PENDIDIKAN KARAKTER BAGI PEJABAT, PERANGI KORUPSI


Komisi Pemberantas Korupsi (KPK) tiada henti  melakukan tugas wajibnya. Kembali lagi KPK menemukan kasus korupsi yang dilakukan oleh para pejabat negara. Dan kembali pula KPK harus mengusut tuntas aksi tindak korupsi yang dilakukan oleh para pejabat negara yang silih berganti tiada henti saling berlomba berkorupsi. Mulai dari proyek hambalang, simulator SIM, hingga proyek pengadaan Al Qur’an. Semua proyek yang ada tidak luput dari kongkalikong pejabat yang tidak bermartabat dalam mengemban amanat rakyat.

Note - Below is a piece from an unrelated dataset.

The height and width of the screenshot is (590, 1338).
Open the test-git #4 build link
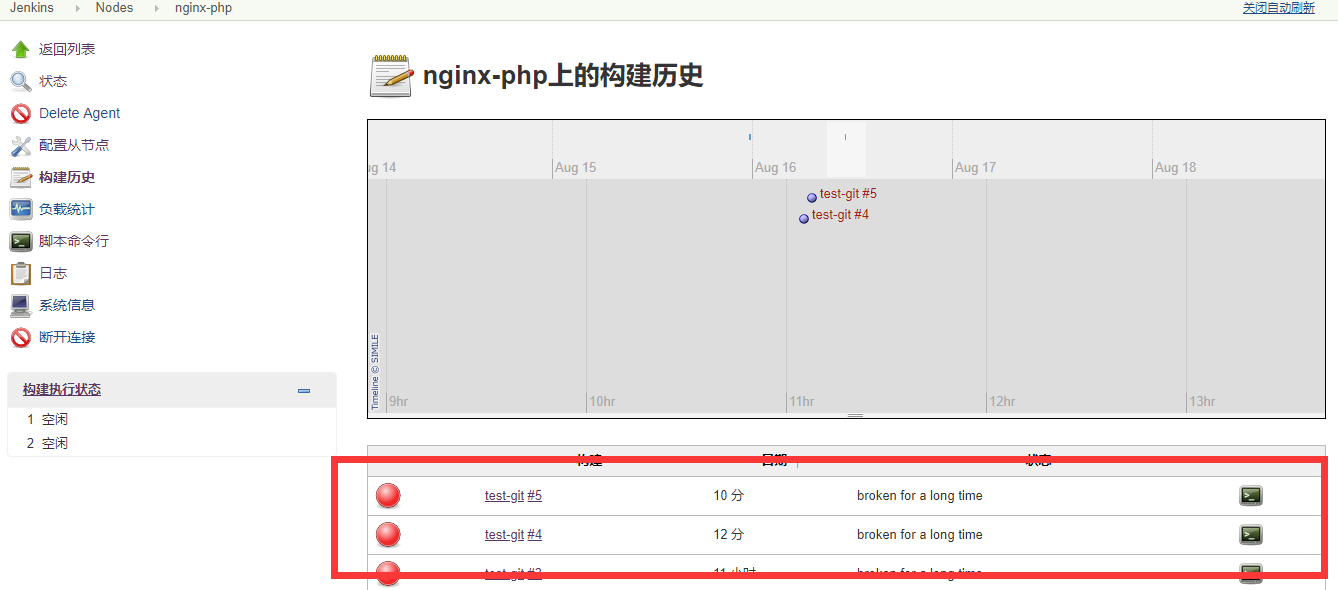tap(513, 535)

            Kasus demi kasus mencuat di media massa baik media cetak maupun elektronik. Kasus yang mencoreng nama sendiri tanpa memperdulikan harga diri penyandang  pejabat berdasi, yang punya hobi baru suka korupsi. Tanpa tendensi awak media gencar memberitakan berita-berita korupsi yang menjadi santapan rakyatnya sehari-hari. Tiada lelah silih berganti awak media berburu berita untuk sesuap nasi yang pada kenyataannya mengundang kontroversi rakyat karena tahu wakil-wakil mereka hanya pintar mengobral janji ketika pemilu untuk melalukan korupsi di kemudian hari dengan jabatan yang dimiliki.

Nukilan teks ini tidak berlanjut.